%%

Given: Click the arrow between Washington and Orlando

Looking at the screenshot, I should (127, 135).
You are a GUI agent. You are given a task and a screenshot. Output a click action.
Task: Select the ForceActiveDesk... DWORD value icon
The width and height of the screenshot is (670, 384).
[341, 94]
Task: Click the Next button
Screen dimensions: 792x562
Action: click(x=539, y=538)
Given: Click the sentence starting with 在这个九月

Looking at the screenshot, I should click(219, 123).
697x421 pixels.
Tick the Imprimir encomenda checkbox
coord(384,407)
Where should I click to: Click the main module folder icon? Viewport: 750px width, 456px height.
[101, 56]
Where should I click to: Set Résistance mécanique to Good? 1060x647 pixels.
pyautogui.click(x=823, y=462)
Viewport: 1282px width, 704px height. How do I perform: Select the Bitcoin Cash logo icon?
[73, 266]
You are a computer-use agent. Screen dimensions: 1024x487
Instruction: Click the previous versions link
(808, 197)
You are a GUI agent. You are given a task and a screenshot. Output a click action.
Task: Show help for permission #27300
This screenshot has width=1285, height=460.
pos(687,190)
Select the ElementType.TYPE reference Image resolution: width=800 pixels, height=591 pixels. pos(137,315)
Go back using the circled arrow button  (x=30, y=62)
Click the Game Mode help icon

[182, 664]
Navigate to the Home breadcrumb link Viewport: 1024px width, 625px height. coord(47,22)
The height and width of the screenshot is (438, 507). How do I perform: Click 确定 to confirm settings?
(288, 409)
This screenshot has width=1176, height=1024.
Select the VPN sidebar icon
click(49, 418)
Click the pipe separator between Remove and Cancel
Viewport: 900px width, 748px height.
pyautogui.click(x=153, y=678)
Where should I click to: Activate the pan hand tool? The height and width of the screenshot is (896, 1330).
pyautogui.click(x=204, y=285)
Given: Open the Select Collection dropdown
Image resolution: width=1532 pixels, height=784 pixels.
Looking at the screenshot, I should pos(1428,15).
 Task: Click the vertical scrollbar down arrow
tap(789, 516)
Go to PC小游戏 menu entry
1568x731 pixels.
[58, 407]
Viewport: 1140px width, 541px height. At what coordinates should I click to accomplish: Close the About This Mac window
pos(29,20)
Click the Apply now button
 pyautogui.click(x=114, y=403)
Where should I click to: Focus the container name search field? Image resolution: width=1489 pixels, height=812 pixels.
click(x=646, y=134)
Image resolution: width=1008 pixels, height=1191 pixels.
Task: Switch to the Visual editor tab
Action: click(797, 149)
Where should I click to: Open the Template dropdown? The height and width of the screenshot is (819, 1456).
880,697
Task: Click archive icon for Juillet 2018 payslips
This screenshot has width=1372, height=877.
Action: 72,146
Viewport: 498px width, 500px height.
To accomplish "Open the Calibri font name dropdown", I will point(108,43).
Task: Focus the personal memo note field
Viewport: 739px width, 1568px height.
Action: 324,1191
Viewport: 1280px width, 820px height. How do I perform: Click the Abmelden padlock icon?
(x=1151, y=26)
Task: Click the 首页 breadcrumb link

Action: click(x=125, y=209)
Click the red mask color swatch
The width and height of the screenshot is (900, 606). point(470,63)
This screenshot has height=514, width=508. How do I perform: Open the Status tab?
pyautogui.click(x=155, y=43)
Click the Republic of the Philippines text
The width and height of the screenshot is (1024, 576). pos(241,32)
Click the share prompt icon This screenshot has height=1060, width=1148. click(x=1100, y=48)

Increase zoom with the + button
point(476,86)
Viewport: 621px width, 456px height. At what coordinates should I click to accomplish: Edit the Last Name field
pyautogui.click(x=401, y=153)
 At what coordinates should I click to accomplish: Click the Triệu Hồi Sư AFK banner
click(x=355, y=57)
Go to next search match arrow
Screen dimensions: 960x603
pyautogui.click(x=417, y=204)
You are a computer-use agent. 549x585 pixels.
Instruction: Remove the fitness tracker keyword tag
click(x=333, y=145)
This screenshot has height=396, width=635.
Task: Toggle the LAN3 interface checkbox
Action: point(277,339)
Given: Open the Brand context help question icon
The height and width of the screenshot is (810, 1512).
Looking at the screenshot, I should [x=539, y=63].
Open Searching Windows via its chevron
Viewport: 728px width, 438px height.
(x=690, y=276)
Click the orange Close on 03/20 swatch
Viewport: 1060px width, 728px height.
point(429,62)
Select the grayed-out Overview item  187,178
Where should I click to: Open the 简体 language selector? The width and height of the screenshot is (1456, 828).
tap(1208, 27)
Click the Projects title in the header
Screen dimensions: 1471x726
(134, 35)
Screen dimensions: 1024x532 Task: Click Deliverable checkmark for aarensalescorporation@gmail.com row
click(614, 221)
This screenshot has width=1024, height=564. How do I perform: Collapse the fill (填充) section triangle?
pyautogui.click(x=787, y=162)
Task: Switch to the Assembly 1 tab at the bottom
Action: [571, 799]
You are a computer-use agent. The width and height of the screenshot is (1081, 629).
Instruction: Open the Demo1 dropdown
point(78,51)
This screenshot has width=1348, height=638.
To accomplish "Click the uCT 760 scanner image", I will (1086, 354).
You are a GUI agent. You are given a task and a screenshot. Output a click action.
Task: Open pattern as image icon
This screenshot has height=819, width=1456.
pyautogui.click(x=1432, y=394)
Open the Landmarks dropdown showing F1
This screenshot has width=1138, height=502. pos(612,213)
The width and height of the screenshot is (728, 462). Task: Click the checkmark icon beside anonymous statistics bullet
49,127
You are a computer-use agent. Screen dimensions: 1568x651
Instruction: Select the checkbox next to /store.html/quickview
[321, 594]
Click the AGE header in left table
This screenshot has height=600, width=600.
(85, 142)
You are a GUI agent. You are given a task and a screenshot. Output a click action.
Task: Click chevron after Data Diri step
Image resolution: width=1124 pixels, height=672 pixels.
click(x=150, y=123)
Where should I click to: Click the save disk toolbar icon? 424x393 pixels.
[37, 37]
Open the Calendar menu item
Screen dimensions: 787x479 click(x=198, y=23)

%%

### [Work required]
Copy out every line of the data above word for word, leaving nothing out.

### [Right answer]
Given: Click the arrow between Washington and Orlando

Looking at the screenshot, I should (127, 135).
You are a GUI agent. You are given a task and a screenshot. Output a click action.
Task: Select the ForceActiveDesk... DWORD value icon
The width and height of the screenshot is (670, 384).
[341, 94]
Task: Click the Next button
Screen dimensions: 792x562
Action: click(x=539, y=538)
Given: Click the sentence starting with 在这个九月

Looking at the screenshot, I should click(219, 123).
697x421 pixels.
Tick the Imprimir encomenda checkbox
coord(384,407)
Where should I click to: Click the main module folder icon? Viewport: 750px width, 456px height.
[101, 56]
Where should I click to: Set Résistance mécanique to Good? 1060x647 pixels.
pyautogui.click(x=823, y=462)
Viewport: 1282px width, 704px height. How do I perform: Select the Bitcoin Cash logo icon?
[73, 266]
You are a computer-use agent. Screen dimensions: 1024x487
Instruction: Click the previous versions link
(808, 197)
You are a GUI agent. You are given a task and a screenshot. Output a click action.
Task: Show help for permission #27300
This screenshot has width=1285, height=460.
pos(687,190)
Select the ElementType.TYPE reference Image resolution: width=800 pixels, height=591 pixels. pos(137,315)
Go back using the circled arrow button  (x=30, y=62)
Click the Game Mode help icon

[182, 664]
Navigate to the Home breadcrumb link Viewport: 1024px width, 625px height. coord(47,22)
The height and width of the screenshot is (438, 507). How do I perform: Click 确定 to confirm settings?
(288, 409)
This screenshot has width=1176, height=1024.
Select the VPN sidebar icon
click(49, 418)
Click the pipe separator between Remove and Cancel
Viewport: 900px width, 748px height.
pyautogui.click(x=153, y=678)
Where should I click to: Activate the pan hand tool? The height and width of the screenshot is (896, 1330).
pyautogui.click(x=204, y=285)
Given: Open the Select Collection dropdown
Image resolution: width=1532 pixels, height=784 pixels.
Looking at the screenshot, I should pos(1428,15).
 Task: Click the vertical scrollbar down arrow
tap(789, 516)
Go to PC小游戏 menu entry
1568x731 pixels.
[58, 407]
Viewport: 1140px width, 541px height. At what coordinates should I click to accomplish: Close the About This Mac window
pos(29,20)
Click the Apply now button
 pyautogui.click(x=114, y=403)
Where should I click to: Focus the container name search field? Image resolution: width=1489 pixels, height=812 pixels.
click(x=646, y=134)
Image resolution: width=1008 pixels, height=1191 pixels.
Task: Switch to the Visual editor tab
Action: click(797, 149)
Where should I click to: Open the Template dropdown? The height and width of the screenshot is (819, 1456).
880,697
Task: Click archive icon for Juillet 2018 payslips
This screenshot has width=1372, height=877.
Action: 72,146
Viewport: 498px width, 500px height.
To accomplish "Open the Calibri font name dropdown", I will point(108,43).
Task: Focus the personal memo note field
Viewport: 739px width, 1568px height.
Action: 324,1191
Viewport: 1280px width, 820px height. How do I perform: Click the Abmelden padlock icon?
(x=1151, y=26)
Task: Click the 首页 breadcrumb link

Action: click(x=125, y=209)
Click the red mask color swatch
The width and height of the screenshot is (900, 606). point(470,63)
This screenshot has height=514, width=508. How do I perform: Open the Status tab?
pyautogui.click(x=155, y=43)
Click the Republic of the Philippines text
The width and height of the screenshot is (1024, 576). pos(241,32)
Click the share prompt icon This screenshot has height=1060, width=1148. click(x=1100, y=48)

Increase zoom with the + button
point(476,86)
Viewport: 621px width, 456px height. At what coordinates should I click to accomplish: Edit the Last Name field
pyautogui.click(x=401, y=153)
 At what coordinates should I click to accomplish: Click the Triệu Hồi Sư AFK banner
click(x=355, y=57)
Go to next search match arrow
Screen dimensions: 960x603
pyautogui.click(x=417, y=204)
You are a computer-use agent. 549x585 pixels.
Instruction: Remove the fitness tracker keyword tag
click(x=333, y=145)
This screenshot has height=396, width=635.
Task: Toggle the LAN3 interface checkbox
Action: point(277,339)
Given: Open the Brand context help question icon
The height and width of the screenshot is (810, 1512).
Looking at the screenshot, I should [x=539, y=63].
Open Searching Windows via its chevron
Viewport: 728px width, 438px height.
(x=690, y=276)
Click the orange Close on 03/20 swatch
Viewport: 1060px width, 728px height.
point(429,62)
Select the grayed-out Overview item  187,178
Where should I click to: Open the 简体 language selector? The width and height of the screenshot is (1456, 828).
tap(1208, 27)
Click the Projects title in the header
Screen dimensions: 1471x726
(134, 35)
Screen dimensions: 1024x532 Task: Click Deliverable checkmark for aarensalescorporation@gmail.com row
click(614, 221)
This screenshot has width=1024, height=564. How do I perform: Collapse the fill (填充) section triangle?
pyautogui.click(x=787, y=162)
Task: Switch to the Assembly 1 tab at the bottom
Action: [571, 799]
You are a computer-use agent. The width and height of the screenshot is (1081, 629).
Instruction: Open the Demo1 dropdown
point(78,51)
This screenshot has width=1348, height=638.
To accomplish "Click the uCT 760 scanner image", I will (1086, 354).
You are a GUI agent. You are given a task and a screenshot. Output a click action.
Task: Open pattern as image icon
This screenshot has height=819, width=1456.
pyautogui.click(x=1432, y=394)
Open the Landmarks dropdown showing F1
This screenshot has width=1138, height=502. pos(612,213)
The width and height of the screenshot is (728, 462). Task: Click the checkmark icon beside anonymous statistics bullet
49,127
You are a computer-use agent. Screen dimensions: 1568x651
Instruction: Select the checkbox next to /store.html/quickview
[321, 594]
Click the AGE header in left table
This screenshot has height=600, width=600.
(85, 142)
You are a GUI agent. You are given a task and a screenshot. Output a click action.
Task: Click chevron after Data Diri step
Image resolution: width=1124 pixels, height=672 pixels.
click(x=150, y=123)
Where should I click to: Click the save disk toolbar icon? 424x393 pixels.
[37, 37]
Open the Calendar menu item
Screen dimensions: 787x479 click(x=198, y=23)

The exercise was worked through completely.